Cuddles Combating Grief
Last week I experienced my first bout of depression since beginning medication in January. Luckily, I was reading Samantha Hess’s The Power of Touch, and found out rather quickly that I was operating at an oxytocin deficiency.
This might sound funny, coming from someone who gets paid to touch people, but it happened.
A little over a month ago, I ended a long-term romantic relationship, with my primary partner whom I lived with. Looking back, it is easy to see how I had been consistently flooding my system with oxytocin from always having someone cuddly around, as well as other partners and friends — not to mention clients.
In the same month that I removed the factor of having someone around all the time (which would be more than enough oxytocin for nearly anyone), I also ended a working relationship with someone who had been doing my advertising, and pulling in lots of clients.
Suddenly, I found myself in a touch desert. In my funk, I managed to convince myself that all my friends were busy, so instead of calling anyone I just cried by myself. Suddenly, it was hard to get out of bed again. I felt alone, and realized that this is the exact state many of my clients are in when they come to me for a session.
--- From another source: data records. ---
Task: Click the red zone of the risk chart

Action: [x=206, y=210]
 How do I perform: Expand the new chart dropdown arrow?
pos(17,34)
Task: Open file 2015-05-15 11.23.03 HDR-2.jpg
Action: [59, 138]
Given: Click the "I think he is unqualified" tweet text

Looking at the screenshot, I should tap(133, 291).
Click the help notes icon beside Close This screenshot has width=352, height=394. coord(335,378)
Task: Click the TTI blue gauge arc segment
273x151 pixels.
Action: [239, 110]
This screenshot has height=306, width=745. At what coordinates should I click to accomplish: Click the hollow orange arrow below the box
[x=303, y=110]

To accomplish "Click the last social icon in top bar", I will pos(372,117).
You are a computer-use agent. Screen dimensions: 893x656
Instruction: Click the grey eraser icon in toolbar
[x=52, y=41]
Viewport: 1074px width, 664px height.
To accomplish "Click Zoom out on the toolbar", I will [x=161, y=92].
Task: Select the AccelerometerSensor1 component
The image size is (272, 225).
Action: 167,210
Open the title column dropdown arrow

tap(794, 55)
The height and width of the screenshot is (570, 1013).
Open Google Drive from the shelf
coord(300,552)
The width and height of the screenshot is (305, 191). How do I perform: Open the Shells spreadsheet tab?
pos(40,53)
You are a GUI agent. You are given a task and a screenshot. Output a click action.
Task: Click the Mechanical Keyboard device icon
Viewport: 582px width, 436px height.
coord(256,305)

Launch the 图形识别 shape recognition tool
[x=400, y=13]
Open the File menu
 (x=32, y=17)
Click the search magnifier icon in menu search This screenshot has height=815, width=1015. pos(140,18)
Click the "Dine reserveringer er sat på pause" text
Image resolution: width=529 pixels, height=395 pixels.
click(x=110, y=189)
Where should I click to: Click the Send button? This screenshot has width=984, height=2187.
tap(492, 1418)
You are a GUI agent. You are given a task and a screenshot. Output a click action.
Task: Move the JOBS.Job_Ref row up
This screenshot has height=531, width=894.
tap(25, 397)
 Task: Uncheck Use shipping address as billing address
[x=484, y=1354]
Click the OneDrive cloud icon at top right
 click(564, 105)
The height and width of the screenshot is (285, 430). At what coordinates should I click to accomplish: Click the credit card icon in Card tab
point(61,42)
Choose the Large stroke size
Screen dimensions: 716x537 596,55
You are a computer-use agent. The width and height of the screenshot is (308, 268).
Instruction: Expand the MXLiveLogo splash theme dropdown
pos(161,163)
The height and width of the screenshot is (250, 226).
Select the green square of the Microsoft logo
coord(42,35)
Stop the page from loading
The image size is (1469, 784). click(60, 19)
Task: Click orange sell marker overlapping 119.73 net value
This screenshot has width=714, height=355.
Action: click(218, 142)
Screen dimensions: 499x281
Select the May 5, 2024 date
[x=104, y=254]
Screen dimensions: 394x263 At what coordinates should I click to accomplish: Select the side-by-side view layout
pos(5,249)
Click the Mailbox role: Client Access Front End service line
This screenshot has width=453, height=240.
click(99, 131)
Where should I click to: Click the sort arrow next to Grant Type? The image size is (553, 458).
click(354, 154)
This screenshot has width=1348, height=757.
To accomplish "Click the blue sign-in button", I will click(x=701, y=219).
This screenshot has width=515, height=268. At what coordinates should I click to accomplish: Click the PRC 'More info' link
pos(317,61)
I found myself wishing I was wealthy enough to afford a session with a professional cuddler every day until I felt better. Luckily, my community is quite open-minded, and I was able to reach out and ask people I thought would be willing to hang out and cuddle in a platonic way. I also registered for a Cuddle Sanctuary group cuddle, which was a beautiful experience to say the least.
After just a few days of fulfilling that need, I bounced back. I couldn’t believe I had considered upping my dosage of depression meds! I’m proud to say that I can officially vouch for my services as necessary, preventative health care.
I am sad, however, that this experience highlighted for me exactly how broken our Western (specifically American) culture is, that when someone finds themselves suddenly alone (after a breakup, the death of a loved one, etc.) is precisely when we find ourselves without the resources to heal.
In a tribal culture, an individual in a grieving state would find themselves surrounded by family and friends — people who they trust and have rapport with - to give them nonsexual touch and empathy. This kind of physical care floods our brain with the neurotransmitters oxytocin and serotonin, which help us to create new patterns. And new habits are exactly what we need to establish in order to overcome grief.
So, I find myself reinvesting in my work, and my desire to touch people in the way that I want to be touched — with tenderness, strength, and acceptance.